:: Short exercise ::
Give the lines of the records as a Markdown table with the columns "Row" and "Line", leaving out blank lines. Begin at the line that contains "What do you" and continue through the end of the records.
** BEGIN Task material **
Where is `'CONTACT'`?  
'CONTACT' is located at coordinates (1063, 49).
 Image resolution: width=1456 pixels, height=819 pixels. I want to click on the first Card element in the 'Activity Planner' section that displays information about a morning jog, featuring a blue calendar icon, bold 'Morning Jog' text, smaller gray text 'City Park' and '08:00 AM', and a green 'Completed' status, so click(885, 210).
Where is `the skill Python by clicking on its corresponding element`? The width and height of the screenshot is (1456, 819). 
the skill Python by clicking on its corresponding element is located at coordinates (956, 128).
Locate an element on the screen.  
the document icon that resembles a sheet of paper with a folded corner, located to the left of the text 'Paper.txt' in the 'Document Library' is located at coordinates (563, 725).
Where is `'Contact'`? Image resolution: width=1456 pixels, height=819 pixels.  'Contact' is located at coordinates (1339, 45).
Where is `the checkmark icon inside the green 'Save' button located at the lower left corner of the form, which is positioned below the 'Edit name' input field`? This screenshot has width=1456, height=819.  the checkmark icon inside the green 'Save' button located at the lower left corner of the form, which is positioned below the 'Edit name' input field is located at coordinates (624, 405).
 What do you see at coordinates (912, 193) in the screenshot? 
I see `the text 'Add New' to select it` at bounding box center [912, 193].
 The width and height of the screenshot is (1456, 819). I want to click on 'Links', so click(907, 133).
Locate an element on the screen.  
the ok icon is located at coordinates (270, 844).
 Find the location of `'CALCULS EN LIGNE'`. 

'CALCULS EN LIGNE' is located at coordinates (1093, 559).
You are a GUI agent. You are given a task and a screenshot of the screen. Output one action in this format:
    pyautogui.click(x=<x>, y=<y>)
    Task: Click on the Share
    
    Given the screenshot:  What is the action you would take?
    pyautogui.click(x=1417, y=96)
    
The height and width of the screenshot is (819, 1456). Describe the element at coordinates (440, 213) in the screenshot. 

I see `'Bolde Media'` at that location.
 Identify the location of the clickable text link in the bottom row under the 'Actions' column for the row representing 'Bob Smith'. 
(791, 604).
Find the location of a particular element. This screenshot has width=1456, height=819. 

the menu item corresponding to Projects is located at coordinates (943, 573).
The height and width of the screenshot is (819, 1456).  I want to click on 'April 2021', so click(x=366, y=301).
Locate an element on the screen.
** END Task material **
:: Solution for this problem ::
| Row | Line |
|---|---|
| 1 |  What do you see at coordinates (912, 193) in the screenshot?  |
| 2 | I see `the text 'Add New' to select it` at bounding box center [912, 193]. |
| 3 |  The width and height of the screenshot is (1456, 819). I want to click on 'Links', so click(907, 133). |
| 4 | Locate an element on the screen.   |
| 5 | the ok icon is located at coordinates (270, 844). |
| 6 |  Find the location of `'CALCULS EN LIGNE'`.  |
| 7 | 'CALCULS EN LIGNE' is located at coordinates (1093, 559). |
| 8 | You are a GUI agent. You are given a task and a screenshot of the screen. Output one action in this format: |
| 9 |     pyautogui.click(x=<x>, y=<y>) |
| 10 |     Task: Click on the Share |
| 11 |     Given the screenshot:  What is the action you would take? |
| 12 |     pyautogui.click(x=1417, y=96) |
| 13 | The height and width of the screenshot is (819, 1456). Describe the element at coordinates (440, 213) in the screenshot.  |
| 14 | I see `'Bolde Media'` at that location. |
| 15 |  Identify the location of the clickable text link in the bottom row under the 'Actions' column for the row representing 'Bob Smith'.  |
| 16 | (791, 604). |
| 17 | Find the location of a particular element. This screenshot has width=1456, height=819.  |
| 18 | the menu item corresponding to Projects is located at coordinates (943, 573). |
| 19 | The height and width of the screenshot is (819, 1456).  I want to click on 'April 2021', so click(x=366, y=301). |
| 20 | Locate an element on the screen. |